■ EXERCISE ■
Once you reach the line containing "Select the Security" in the entries below, write out that line and each one after it down to the line containing "The image size is (683, 479).", exactly and with nothing added.

══════

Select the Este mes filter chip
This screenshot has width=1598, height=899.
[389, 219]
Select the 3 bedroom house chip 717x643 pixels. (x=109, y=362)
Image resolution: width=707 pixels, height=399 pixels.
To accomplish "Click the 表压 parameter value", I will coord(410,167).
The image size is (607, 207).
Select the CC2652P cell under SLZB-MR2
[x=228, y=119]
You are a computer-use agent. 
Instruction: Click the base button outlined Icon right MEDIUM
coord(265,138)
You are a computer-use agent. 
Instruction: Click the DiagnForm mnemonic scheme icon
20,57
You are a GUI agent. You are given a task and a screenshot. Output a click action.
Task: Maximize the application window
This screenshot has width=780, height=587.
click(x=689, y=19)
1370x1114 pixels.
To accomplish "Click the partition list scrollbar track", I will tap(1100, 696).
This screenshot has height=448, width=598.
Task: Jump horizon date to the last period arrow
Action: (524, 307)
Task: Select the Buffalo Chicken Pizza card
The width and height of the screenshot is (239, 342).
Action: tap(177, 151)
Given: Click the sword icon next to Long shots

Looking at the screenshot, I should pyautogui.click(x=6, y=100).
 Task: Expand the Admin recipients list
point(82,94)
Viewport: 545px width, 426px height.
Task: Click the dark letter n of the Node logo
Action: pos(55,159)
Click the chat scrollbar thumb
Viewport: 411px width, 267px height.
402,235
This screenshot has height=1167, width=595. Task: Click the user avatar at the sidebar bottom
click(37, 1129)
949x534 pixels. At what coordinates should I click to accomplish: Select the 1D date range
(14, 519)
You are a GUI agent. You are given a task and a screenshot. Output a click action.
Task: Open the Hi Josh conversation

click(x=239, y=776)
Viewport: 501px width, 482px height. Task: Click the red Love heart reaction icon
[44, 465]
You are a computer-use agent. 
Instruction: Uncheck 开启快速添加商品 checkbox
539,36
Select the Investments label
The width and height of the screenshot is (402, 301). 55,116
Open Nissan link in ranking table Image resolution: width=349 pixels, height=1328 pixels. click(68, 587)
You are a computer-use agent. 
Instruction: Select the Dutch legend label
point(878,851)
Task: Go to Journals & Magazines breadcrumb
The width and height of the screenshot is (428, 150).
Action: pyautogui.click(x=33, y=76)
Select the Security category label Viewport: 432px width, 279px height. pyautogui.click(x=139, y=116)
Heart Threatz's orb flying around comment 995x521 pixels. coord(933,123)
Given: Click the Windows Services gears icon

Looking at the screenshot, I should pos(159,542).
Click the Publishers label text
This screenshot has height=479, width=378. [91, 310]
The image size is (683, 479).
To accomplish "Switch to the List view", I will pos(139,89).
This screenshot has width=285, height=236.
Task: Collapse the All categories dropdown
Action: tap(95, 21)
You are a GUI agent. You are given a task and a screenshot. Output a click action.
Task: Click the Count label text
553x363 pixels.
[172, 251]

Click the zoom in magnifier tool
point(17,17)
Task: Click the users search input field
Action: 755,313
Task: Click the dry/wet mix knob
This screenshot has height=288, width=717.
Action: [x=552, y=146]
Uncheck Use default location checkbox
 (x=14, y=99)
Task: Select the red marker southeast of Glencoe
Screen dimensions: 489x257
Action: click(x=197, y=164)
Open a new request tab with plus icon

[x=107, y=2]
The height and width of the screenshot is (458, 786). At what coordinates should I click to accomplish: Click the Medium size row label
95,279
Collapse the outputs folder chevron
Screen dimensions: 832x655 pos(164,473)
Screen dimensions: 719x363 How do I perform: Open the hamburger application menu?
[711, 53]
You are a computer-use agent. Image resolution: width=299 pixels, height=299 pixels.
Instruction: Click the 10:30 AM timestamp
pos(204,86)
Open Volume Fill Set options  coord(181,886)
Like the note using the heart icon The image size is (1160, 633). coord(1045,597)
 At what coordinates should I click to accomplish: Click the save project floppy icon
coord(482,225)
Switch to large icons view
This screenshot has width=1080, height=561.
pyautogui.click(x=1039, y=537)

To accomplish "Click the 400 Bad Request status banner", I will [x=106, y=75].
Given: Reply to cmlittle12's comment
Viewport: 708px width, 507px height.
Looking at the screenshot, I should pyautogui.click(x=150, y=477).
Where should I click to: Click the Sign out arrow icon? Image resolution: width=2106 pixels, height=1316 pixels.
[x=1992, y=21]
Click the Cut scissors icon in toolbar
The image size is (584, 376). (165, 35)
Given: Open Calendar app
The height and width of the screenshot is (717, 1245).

══════

■ RESULT OF THIS TASK ■
Select the Security category label Viewport: 432px width, 279px height. pyautogui.click(x=139, y=116)
Heart Threatz's orb flying around comment 995x521 pixels. coord(933,123)
Given: Click the Windows Services gears icon

Looking at the screenshot, I should pos(159,542).
Click the Publishers label text
This screenshot has height=479, width=378. [91, 310]
The image size is (683, 479).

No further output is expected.